## Document extract

Access to Accelerometers
a complex subject in a simple way
Access to Accelerometers
Synthesis of Properties
Piezoelectric accelerometers are poular
It has been shown that piezoelectric accelerometers are very often the best choice for measuring absolute vibrations in industry but also in the laboratory. There are different designs for almost any application and thus a wide variety of models. Compared to other types of sensors, piezoelectric accelerometers have important advantages:
With piezoelectric measuring elements, sensors with an extremely large dynamic range can be realised, because on the one hand they are very robust and on the other hand they generate an almost noise-free signal.
There are piezoelectric accelerometers that can accurately measure 1 μg (=0.000001 g), while others can withstand 100'000g. A single sensor can perfectly reproduce vibration amplitudes in the range of 1 to 1'000'000 (120dB) with an excellent linearity of typically less than 1% over the entire dynamic range.
Dynamic Range, Linearity
In addition, there are piezoelectric accelerometers which have extreme frequency ranges. Frequencies of the order of 50 mHz to 50 kHz can be measured with less than 5% deviation
There are piezoelectric accelerometers that operate from 4K (-269°C) to 1020K (747°C) operating temperature. This temperature range of over 1000K is covered by one single piezo material !
Reliability / Robustness
Piezoelectric accelerometers are very compact and very robust. They have no moving parts and therefore no wear, resulting in an exceptional reliability.
Mean Time Between Failure
The common measure of reliability is expressed in a number called MTBF, Mean Time Between Failure. MTBF is literally the average time that elapses between one failure and the next failure. So it is the average time during which something works until it fails and has to be repaired again. For non-repairable products, it is called Mean Time To Failure (MTTF). A defective accelerometer is often not repaired because the cost is not economically viable. In practice, however, the term MTBF is usually used instead of MTTF.
Calculating the MTBF is a science in itself. It requires empirical values for the failure of the individual parts, or more precisely for the failure of the function of the part. For example, a connecting wire can have the function of signal transmission, but this also includes the corresponding solder joint or other connection. For each function, a failure probability or failure rate λ must be determined. This indicates how many failures of the function must be expected in a period of time, e.g. in 1'000'000 hours. It is assumed that the probability of failure is constant over time. To find the failure rate of the entire accelerometer, the λ values of all functions are combined according to a failure logic.
If the individual functions are connected in series, which means one component failure = complete system failure, then the λ-values can be simply added. For the function of the entire unit then applies:
MTBF = 1 / λtotal
If there are partly redundant functions, such as two parallel contact wires etc, then the calculation becomes much more complicated.
Long Term Stability
Last but not least, the stability of the functions over a longer period of time is one of the important characteristics.

## Things to do
[1] List every value in kelvin that the accelerometer text gives.
[2] From the accelerometer text, copy everything from "Calculating the MTBF" down to "a failure logic.", word for word.
The material after this point comes from a different source.

## Supplied data
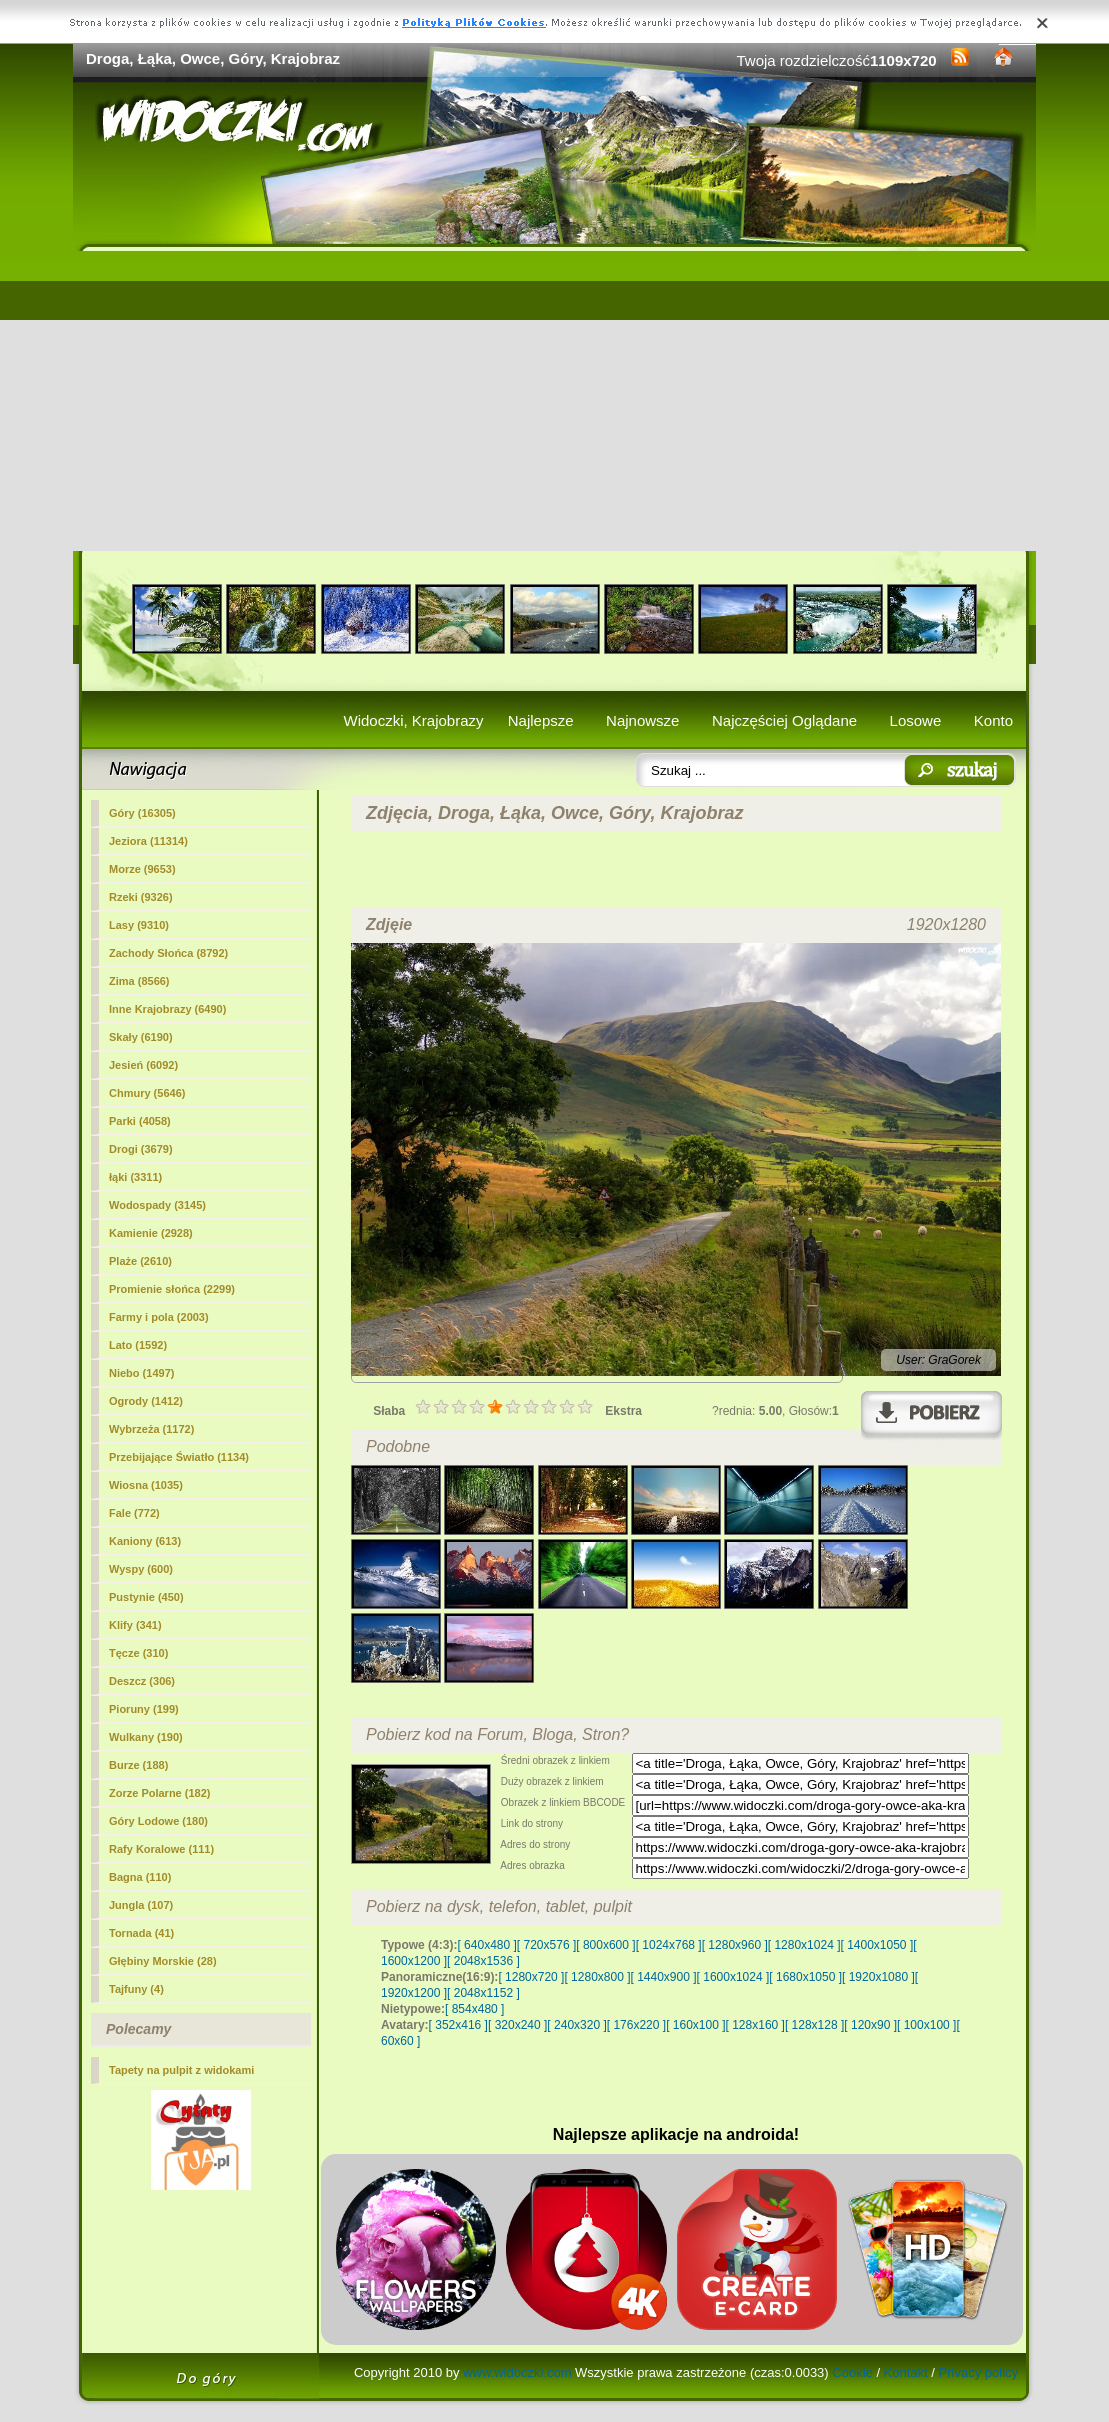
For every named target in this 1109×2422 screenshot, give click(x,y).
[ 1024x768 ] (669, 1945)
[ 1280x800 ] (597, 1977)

## Responses for each task
[1] 4K, 1020K, 1000K

[2]
Calculating the MTBF is a science in itself. It requires empirical values for the failure of the individual parts, or more precisely for the failure of the function of the part. For example, a connecting wire can have the function of signal transmission, but this also includes the corresponding solder joint or other connection. For each function, a failure probability or failure rate λ must be determined. This indicates how many failures of the function must be expected in a period of time, e.g. in 1'000'000 hours. It is assumed that the probability of failure is constant over time. To find the failure rate of the entire accelerometer, the λ values of all functions are combined according to a failure logic.